The invention provides a kind of pedestrian's recognition methods again compared based on image and video cross-module state, corresponds to the video of personage in the query image containing input for being retrieved from multiple videos, comprises the following steps:The configurable depth model of S1, structure;S2, training sample is obtained, and training sample is inputted in depth model, to be trained to depth model;Learn each several part parameter of the depth model of structure using forwards algorithms and backward algorithm;S3, the parameter obtained using S2 learnings are initialized to depth model;Query image to be measured and multiple videos are inputted into depth model, similarity measurement of each video respectively with the query image is calculated by depth model;It S4, will list with video of the similarity measurement of the query image higher than a threshold value, and be ranked up according to the size of similarity measurement.The present invention is realized the pedestrian compared based on image with video cross-module state and identified again on the premise of degree of precision is ensured.

Description

A kind of pedestrian's recognition methods again compared based on image and video cross-module state
Technical field
The present invention relates to computer vision and area of pattern recognition, and in particular to one kind is based on image and video cross-module state ratio To pedestrian's recognition methods again.
Background technology
Pedestrian's weight identification technology is the important basic research problem of computer vision field one.Pedestrian identifies origin again In personage's tracking technique of video field.When tracked personage's video camera shooting area away from keyboard, when its reenter by , it is necessary to be identified again during shooting area, and ID as before is distributed for it.With extensively should for video monitoring With being received more and more attention about the research that pedestrian identifies again.At present, pedestrian identifies and is not limited under single visual angle again Same person identification, more common situation refers to that the personage under different time, different visual angles identifies again.

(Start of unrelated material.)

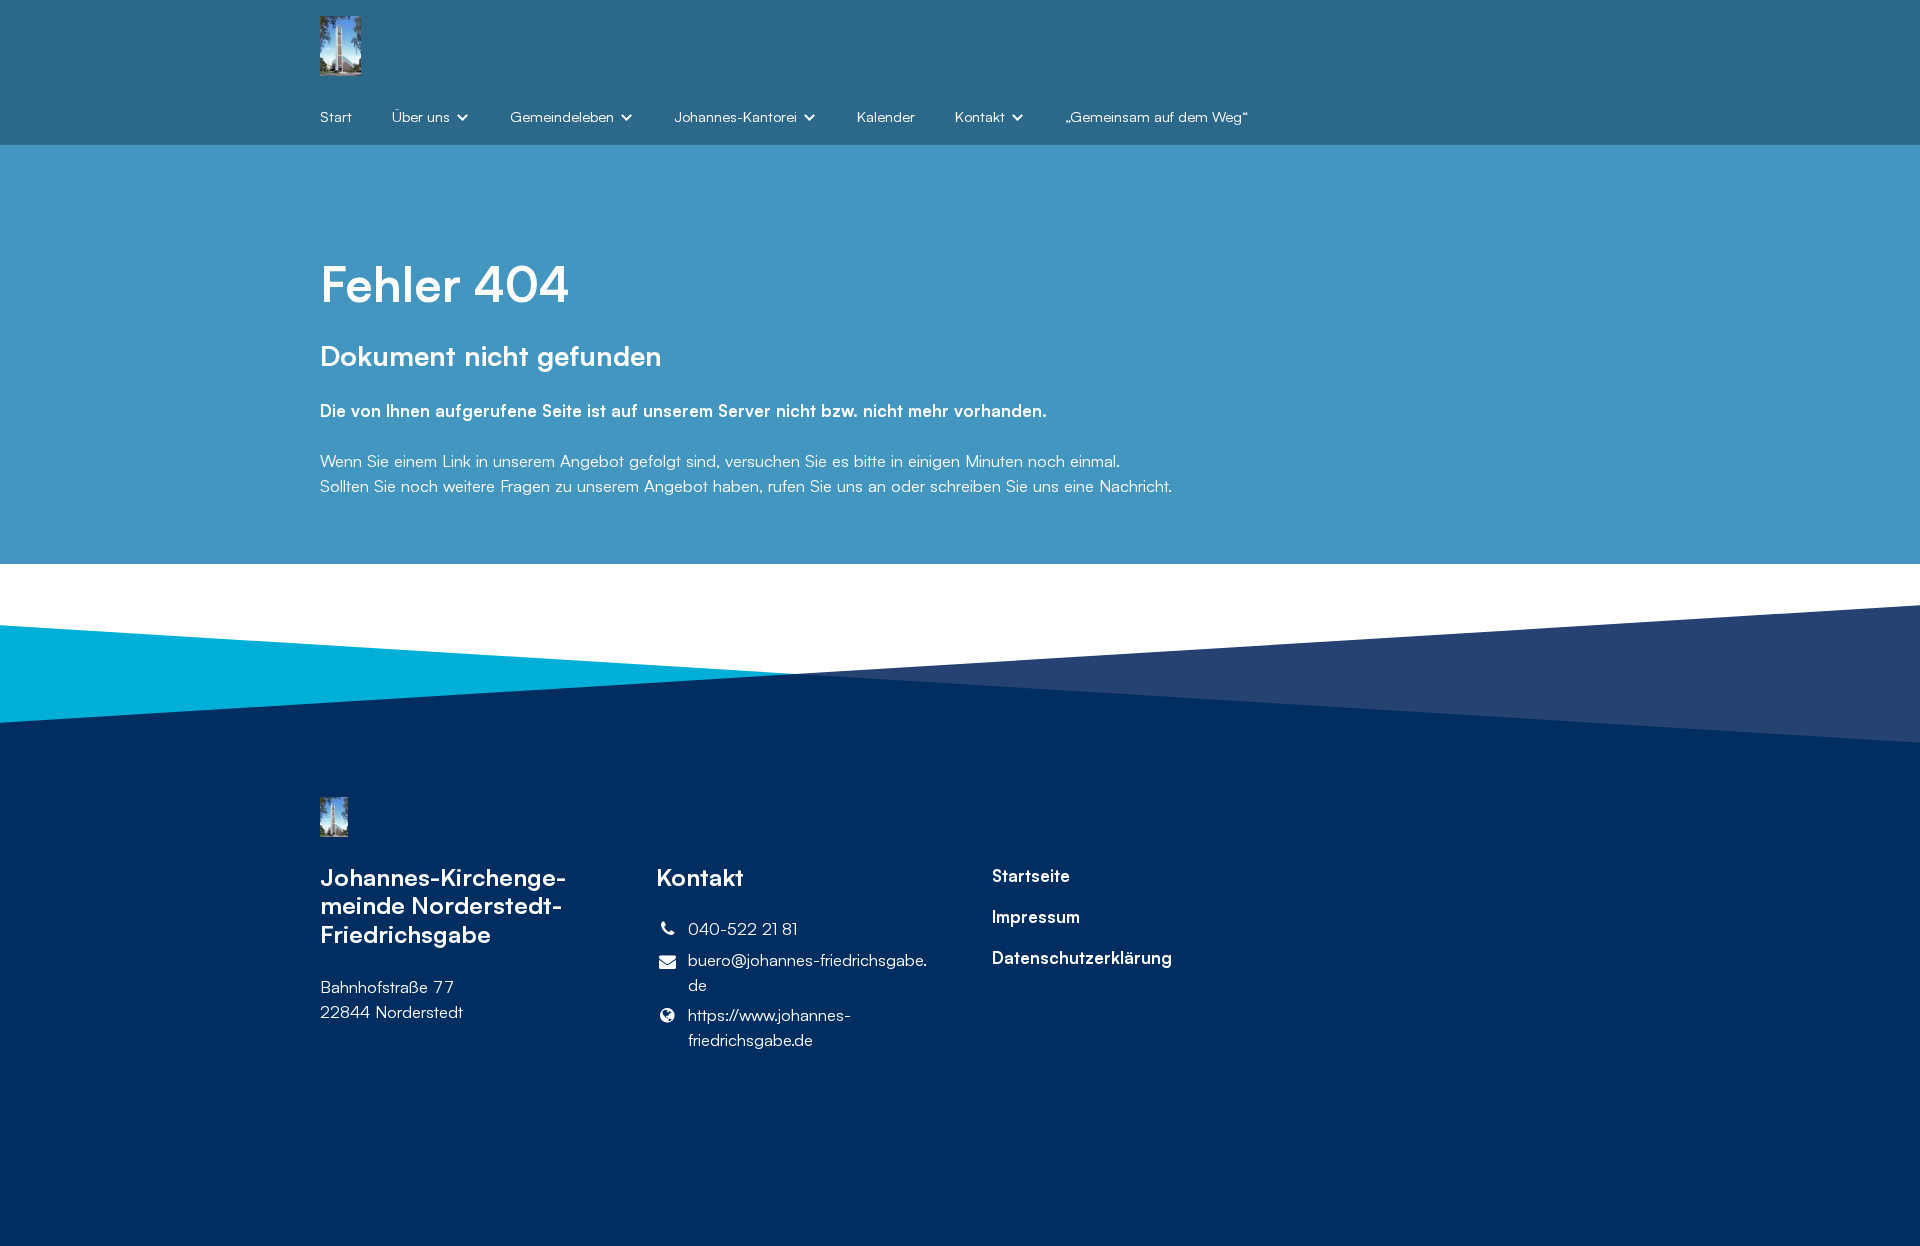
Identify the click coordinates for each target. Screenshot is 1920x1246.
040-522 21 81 (742, 928)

The most of method for being confined to compare based on similitude between image of research identified again on pedestrian at present.Input Inquiry be image, and search for database be similarly by image construction.Although carry out on the research that pedestrian identifies again For a long time, while also made significant headway, but the problem is still a very challenging research topic. Its chief reason is due to the difference between existing illumination, angle, background between different cameras, along with personage The change of posture, same person have very big difference in appearance in the photo that different cameras obtains.
With the quickening of smart city pace of construction, we can easily obtain the monitor video comprising people information. In criminal investigation and safety-security area, the monitor video of the personage is included as a kind of new demand quilt according to the human image retrieval of input It is proposed.Compared with the image of static state, video bag contains more abundant people information, can preferably portray the feature of personage.Together When, the image of multiframe is included in video, for the single image of static state, it can be preferably tackled in the presence of the feelings blocked Condition.Further, since video is the set of successive image frame, its continuous dynamic space time information included, can be used for aiding in The identification of personage.Therefore, identify it is a kind of more natural mode again using video information to carry out pedestrian.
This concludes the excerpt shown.